Ein bisschen Streit muss sein

Die viel beklagte Polarisierung der Gesellschaft hat auch ihr Gutes: Endlich hat man bei Wahlen eine Wahl

von Eva Weissenberger © Bild: Ian Ehm

Sagen Sie bitte etwas Kantiges.
Oje. Das kann ich nicht.

Versuchen Sie es einmal.
(Schweigt zehn Sekunden.) Ich bin ein begeisterter Österreicher.

Was ist daran kantig? Das würde jeder Spitzenpolitiker genauso sagen.
Es ist ohne Einschränkungen gesagt. Das ist heute gar nicht so selbstverständlich. Es gibt Menschen, die überlegen, ihren Wohnsitz ins Ausland zu verlegen.

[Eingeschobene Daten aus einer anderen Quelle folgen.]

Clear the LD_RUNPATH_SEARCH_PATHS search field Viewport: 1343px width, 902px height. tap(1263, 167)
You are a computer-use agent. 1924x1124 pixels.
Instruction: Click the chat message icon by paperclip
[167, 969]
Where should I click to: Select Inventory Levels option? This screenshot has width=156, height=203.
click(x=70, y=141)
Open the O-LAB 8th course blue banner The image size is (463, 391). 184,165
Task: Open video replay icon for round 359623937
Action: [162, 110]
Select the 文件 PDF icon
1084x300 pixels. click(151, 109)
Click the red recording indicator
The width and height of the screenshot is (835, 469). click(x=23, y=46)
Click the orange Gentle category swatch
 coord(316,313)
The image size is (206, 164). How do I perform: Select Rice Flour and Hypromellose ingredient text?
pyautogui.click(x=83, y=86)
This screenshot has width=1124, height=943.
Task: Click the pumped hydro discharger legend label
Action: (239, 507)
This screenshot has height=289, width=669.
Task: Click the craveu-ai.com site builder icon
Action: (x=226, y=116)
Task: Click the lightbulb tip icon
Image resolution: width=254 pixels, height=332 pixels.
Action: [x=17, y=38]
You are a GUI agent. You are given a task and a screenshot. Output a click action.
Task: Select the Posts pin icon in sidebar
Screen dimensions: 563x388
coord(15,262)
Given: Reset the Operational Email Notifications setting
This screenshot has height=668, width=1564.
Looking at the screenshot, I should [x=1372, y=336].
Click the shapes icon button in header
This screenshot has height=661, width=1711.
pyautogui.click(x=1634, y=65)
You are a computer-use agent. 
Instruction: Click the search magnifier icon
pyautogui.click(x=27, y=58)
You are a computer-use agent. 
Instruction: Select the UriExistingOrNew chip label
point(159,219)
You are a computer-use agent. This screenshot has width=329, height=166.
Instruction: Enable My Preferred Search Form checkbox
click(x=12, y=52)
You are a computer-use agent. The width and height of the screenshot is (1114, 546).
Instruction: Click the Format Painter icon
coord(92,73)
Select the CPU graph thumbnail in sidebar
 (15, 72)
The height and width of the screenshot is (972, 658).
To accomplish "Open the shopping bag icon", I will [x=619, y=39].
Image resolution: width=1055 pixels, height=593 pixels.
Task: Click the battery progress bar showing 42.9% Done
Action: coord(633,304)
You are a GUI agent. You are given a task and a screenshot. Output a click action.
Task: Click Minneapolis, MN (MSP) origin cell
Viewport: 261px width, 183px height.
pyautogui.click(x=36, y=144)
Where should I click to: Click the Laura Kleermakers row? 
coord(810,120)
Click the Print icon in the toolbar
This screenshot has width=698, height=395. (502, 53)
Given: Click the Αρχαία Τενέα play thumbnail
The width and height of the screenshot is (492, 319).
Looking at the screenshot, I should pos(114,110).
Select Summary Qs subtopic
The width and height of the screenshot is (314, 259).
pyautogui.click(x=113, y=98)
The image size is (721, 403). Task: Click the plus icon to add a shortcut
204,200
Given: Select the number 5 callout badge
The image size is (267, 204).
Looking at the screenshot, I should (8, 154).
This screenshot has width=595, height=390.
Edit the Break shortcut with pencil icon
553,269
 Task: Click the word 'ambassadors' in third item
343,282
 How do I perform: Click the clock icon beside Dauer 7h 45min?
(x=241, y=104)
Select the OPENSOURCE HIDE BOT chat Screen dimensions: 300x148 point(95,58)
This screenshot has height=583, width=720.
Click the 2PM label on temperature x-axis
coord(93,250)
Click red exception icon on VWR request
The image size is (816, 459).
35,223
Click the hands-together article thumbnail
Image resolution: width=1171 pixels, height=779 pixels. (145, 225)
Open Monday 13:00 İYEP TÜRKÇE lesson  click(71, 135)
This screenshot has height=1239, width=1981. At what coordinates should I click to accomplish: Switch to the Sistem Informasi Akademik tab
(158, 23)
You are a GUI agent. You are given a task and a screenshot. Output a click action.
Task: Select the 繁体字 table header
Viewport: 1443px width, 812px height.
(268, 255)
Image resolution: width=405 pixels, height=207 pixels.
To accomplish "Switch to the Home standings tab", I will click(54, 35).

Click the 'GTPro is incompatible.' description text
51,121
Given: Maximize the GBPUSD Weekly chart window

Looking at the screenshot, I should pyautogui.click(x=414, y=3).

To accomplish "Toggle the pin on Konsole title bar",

Stört Sie Ihr Image, brav, diplomatisch und angepasst zu sein?
Das kommt - wie immer - auf den Blickwinkel an. Sie bezeichnen mich als brav, die Freiheitlichen als Links-Linken und Salon-Bolschewiken. Im Übrigen schlägt das Pendel in Österreich so sehr von der Konsens-zur Konfliktdemokratie aus, dass es doch wenigstens ein paar Leute geben muss, die weiterhin um die Ausgewogenheit bemüht sind.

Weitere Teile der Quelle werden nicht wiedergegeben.